Document segment ->
*** Block opens ***

What happens at the Comm Ball stays at the Comm Ball….except Herpes. That stuff will follow you home.

Well girls and boys weren’t we lucky this week with opportunities to put on pretty dresses and suits and pretend we’re respectable people. That’s right it was the wonderful time of year for The Comm Ball. For Commerce people it is the highlight of the social year…for non-commerce people, it is a great opportunity to slag Comm heads for actually believing it’s the social highlight of the year. It is fun though….I think? I’m not sure. I don’t really remember.

This year the people over in Commerce Society HQ (*I’m imaging they work in some sort of evil manor on top of a creepy hill cackling with insanity from all the power*) went for a Vegas theme for the ball. Oh viva las Vegas…or well Viva las Rochestown to be more precise. This theme I must say was carried out with great detail. From blackjack tables to questionably gendered and skimpily dressed she-males to a woman with a snake wrapped around her, the theme was definitely in place. Oh, and if you hadn’t figured out the theme was Vegas by this stage you’re an idiot and you deserve to read my blog. Be gone! The most obvious clue to the theme was our tickets being poker chips…as I said if you hadn’t figured things out by now…seriously just leave.

*** Block closes ***

Raw data ->
*** Block opens ***

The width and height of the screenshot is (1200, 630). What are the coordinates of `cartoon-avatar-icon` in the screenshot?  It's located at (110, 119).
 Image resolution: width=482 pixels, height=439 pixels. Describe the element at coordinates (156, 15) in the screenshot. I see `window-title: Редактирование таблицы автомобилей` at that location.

*** Block closes ***

Brief 1 -> Swap "pretty dresses" for "fancy gowns" and write out the Comm Ball blog post between "Well girls and" and "don’t really remember.", inclusive.
Brief 2 -> In the Comm Ball blog post, what served as the tickets to the ball?
Brief 3 -> Go on with the Comm Ball blog post, starting after its final sentence.
The data above comes from a separate source.

Exercise result 1 ->
Well girls and boys weren’t we lucky this week with opportunities to put on fancy gowns and suits and pretend we’re respectable people. That’s right it was the wonderful time of year for The Comm Ball. For Commerce people it is the highlight of the social year…for non-commerce people, it is a great opportunity to slag Comm heads for actually believing it’s the social highlight of the year. It is fun though….I think? I’m not sure. I don’t really remember.

Exercise result 2 -> Poker chips.

Exercise result 3 ->
Bowels full of hallucinogenic goodness.
Now to the most important thing; the drink. Yes, there was drink. Drink was drank and drinkers became drunk. It’s quite simple really. And boy did we get drunk. Firstly we were greeted with a champagne reception; which was all terribly eloquent. Granted the majority of champagne drinkers struggling to balance the glass and the naggins hid in various places across their bodies made the reception slightly less fancy…but only slightly. Then throughout the dinner wine was a-flowing and we were a-drinking. This of course helped enhance the flavours of our meals and the interest in our company and all in all make the meal a great success. Then we hit the motherload of complimentary drinks at this lovely ball of ours. The fishbowels. Now to those who are unaware of what fishbowels are if not just to act as a home to your pet goldfish; fishbowels are large bowels of potent cocktails who’s sole purpose in life is to brutally massacre any sense of dignity and/or ability to speak. Mission accomplished fishbowels. Mission accomplished. So yes upon arrival of those bowels we, being the lovely dressed up ladies and gentlemen that we were, immediately stood up and turned what should be a casual cocktail into a downing race of epic proportions. Then we repeated with two more bowels….then things get terribly hazy. Funny that.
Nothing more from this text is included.